§ **Problem statement**
Say how many lines in the entries below mention "Resources", with no other words.

Top of Data provided

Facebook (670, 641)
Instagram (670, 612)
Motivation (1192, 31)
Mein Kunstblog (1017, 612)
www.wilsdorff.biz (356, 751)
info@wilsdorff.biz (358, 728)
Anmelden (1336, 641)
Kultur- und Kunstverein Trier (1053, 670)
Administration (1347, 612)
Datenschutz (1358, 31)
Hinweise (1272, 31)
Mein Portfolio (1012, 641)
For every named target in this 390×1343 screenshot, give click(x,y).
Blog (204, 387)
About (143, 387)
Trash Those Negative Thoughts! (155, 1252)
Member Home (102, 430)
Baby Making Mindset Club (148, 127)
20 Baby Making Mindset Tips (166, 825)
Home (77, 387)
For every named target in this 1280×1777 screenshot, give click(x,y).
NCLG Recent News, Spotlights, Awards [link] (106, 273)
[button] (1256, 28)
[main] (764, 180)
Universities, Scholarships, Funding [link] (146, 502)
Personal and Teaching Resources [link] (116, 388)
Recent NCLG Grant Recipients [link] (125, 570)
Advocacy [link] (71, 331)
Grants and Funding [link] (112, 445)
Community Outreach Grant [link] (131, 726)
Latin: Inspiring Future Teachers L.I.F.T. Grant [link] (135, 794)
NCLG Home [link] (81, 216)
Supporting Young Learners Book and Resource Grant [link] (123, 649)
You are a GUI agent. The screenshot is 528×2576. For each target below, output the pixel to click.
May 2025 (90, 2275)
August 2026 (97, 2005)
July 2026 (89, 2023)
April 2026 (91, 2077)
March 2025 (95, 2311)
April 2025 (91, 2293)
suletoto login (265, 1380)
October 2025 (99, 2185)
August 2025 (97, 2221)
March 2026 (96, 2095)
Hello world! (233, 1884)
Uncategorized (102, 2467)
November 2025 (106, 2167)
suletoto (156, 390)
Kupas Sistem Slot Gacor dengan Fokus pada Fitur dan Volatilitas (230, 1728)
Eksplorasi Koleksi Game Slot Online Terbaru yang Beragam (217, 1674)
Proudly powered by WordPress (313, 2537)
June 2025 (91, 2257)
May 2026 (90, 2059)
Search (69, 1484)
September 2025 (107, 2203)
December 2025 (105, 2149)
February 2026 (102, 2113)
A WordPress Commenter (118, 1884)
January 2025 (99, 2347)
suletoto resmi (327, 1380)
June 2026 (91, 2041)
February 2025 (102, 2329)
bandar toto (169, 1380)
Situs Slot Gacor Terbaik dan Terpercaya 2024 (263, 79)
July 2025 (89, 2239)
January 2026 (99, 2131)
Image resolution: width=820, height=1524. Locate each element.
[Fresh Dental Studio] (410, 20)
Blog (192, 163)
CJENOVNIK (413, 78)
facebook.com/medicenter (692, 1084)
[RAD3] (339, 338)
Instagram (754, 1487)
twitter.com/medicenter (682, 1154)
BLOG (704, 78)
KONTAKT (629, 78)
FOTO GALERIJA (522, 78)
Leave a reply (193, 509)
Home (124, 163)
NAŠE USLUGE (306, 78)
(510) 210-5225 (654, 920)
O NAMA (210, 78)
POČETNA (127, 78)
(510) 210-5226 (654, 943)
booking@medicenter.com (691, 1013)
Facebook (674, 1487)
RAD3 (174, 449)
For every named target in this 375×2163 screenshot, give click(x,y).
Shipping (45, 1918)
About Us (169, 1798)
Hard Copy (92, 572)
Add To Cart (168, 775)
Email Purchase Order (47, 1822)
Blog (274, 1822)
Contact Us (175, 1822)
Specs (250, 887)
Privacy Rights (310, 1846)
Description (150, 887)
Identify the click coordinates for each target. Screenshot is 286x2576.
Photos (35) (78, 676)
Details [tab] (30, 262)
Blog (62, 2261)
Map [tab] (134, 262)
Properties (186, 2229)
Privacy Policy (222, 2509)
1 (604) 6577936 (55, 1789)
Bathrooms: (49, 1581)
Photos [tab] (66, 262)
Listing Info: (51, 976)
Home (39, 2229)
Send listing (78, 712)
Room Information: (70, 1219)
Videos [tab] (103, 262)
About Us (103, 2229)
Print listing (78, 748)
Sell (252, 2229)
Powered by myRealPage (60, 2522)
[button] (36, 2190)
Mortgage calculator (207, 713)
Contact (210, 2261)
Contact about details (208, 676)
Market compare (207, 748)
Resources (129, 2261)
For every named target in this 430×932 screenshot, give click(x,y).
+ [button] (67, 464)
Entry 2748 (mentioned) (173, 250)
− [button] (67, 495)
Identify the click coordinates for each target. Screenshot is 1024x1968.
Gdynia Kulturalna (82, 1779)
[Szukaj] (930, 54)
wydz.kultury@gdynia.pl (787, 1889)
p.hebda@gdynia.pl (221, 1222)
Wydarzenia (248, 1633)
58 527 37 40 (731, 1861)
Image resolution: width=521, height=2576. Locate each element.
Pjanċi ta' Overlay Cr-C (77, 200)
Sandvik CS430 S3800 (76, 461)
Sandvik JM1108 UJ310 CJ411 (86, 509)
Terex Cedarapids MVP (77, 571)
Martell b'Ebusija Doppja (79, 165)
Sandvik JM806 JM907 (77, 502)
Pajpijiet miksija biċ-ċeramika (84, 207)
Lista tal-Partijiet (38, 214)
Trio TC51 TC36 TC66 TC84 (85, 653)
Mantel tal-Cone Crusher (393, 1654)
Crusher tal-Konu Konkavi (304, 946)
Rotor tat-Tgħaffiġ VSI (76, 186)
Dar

Bottom of Data provided

§ **Response box**
2